#### [Task goal]
Rewrite every entry below, substituting "px" for "pixels" and keeping everything else unchanged.

----

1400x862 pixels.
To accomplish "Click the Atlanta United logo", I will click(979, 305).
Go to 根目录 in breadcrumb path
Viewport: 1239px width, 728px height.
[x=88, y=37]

----

#### [The solution]
1400x862 px.
To accomplish "Click the Atlanta United logo", I will click(979, 305).
Go to 根目录 in breadcrumb path
Viewport: 1239px width, 728px height.
[x=88, y=37]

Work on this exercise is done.